The Millennium Ecosystem Assessment—the largest audit ever conducted of the condition and trends in the world's ecosystems—found that ecosystems have declined more rapidly and extensively over the past 50 years than at any other comparable time in human history.
The world’s rainforest regions, which hold most of the globe’s biodiversity, have seen widespread deforestation and degradation, currently affecting 8.5 percent of the world's forests, with 30 percent of the surface already cleared .
Deforestation resulting from unrestricted palm oil development has threatened the survival of the Orangutan, with experts warning of extinction in the next 25 years. Other species, such as the Pygmy elephant, Sumatran tiger and Javan rhino, are also greatly endangered.
On the seas, unrestricted fishing is a significant driver of marine species extinction. Around 80 percent of global fish stocks are fully to over-exploited and 90 percent of large predatory fish stocks (including sharks, swordfish and bluefin tuna) have disappeared. Experts estimate that by 2048, all wild fish stocks will be in a state of collapse.

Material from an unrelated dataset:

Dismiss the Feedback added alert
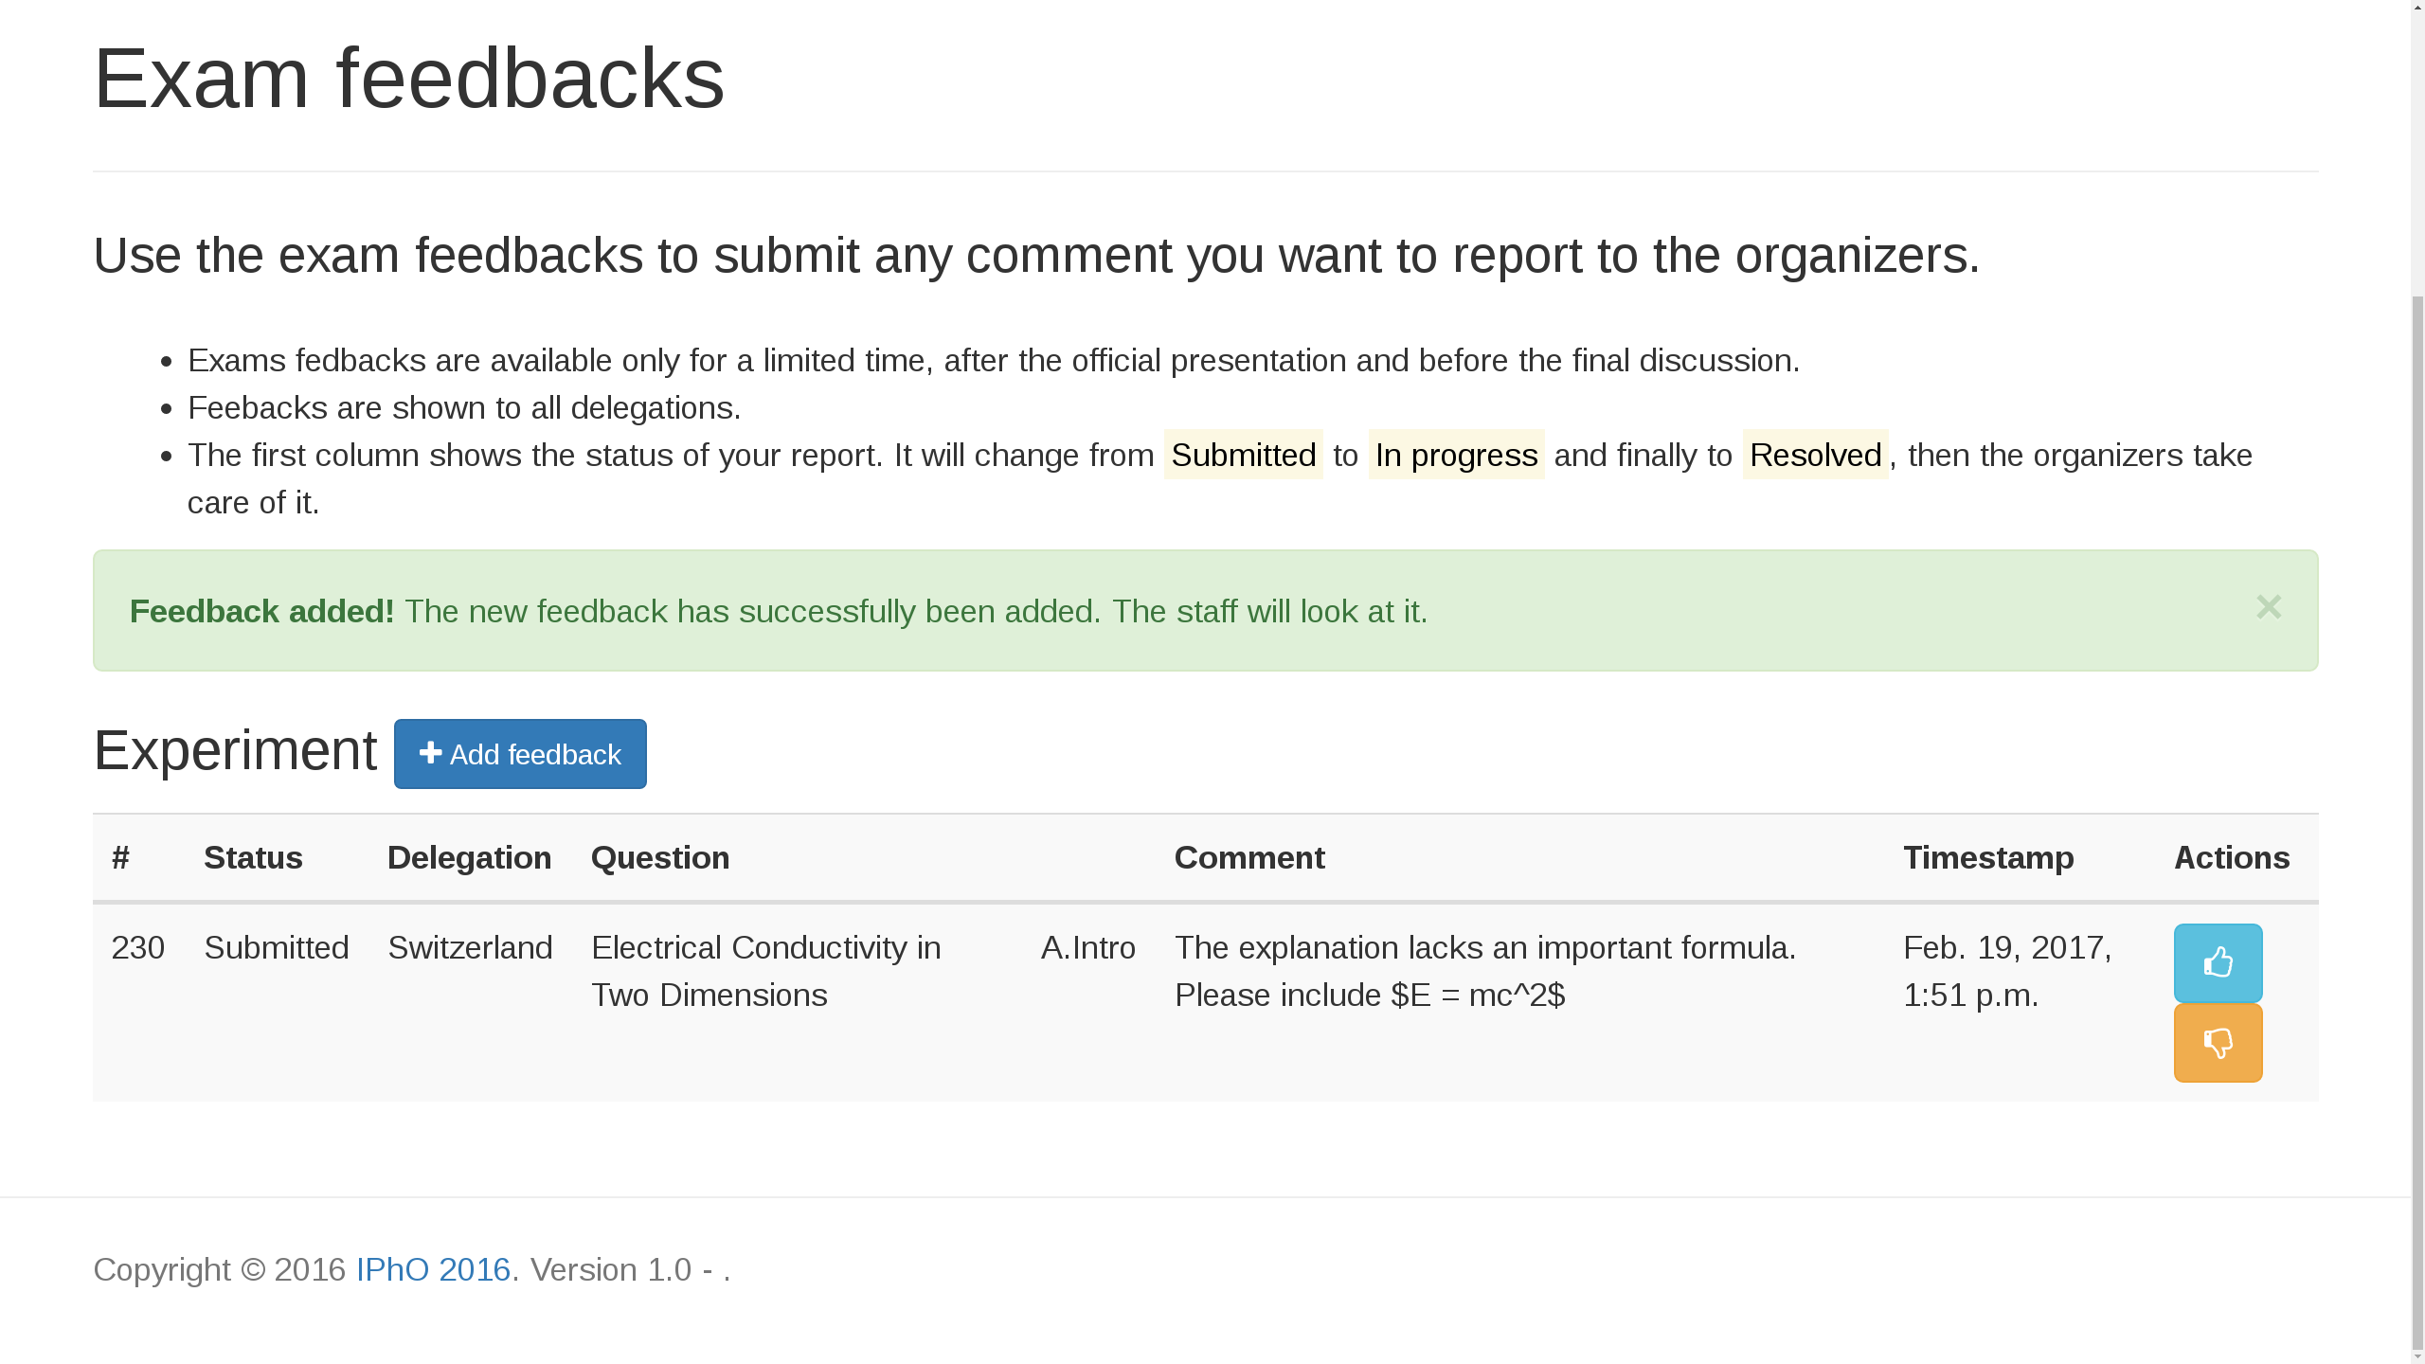This screenshot has width=2425, height=1364. click(x=2269, y=607)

Biodiversity underpins drug discovery and the availability of medicines. By some estimates at least 50 percent of pharmaceutical compounds on the US market are derived from plants, animals and micro-organisms, while about 80 percent of the world’s population depends on medicines from nature for primary healthcare.
One hotly debated issue related to biodiversity is the effect of genetically modified organisms (GMO), or genetic engineering, on biodiversity.
The concept that biodiversity underpins the provision of the planet’s ecosystems and ecosystems services is enshrined in the Convention on Biological Diversity (CBD). The international treaty’s 2050 vision is that “biodiversity is valued, conserved, restored and wisely used, maintaining ecosystem services, sustaining a healthy planet and delivering benefits essential for all people."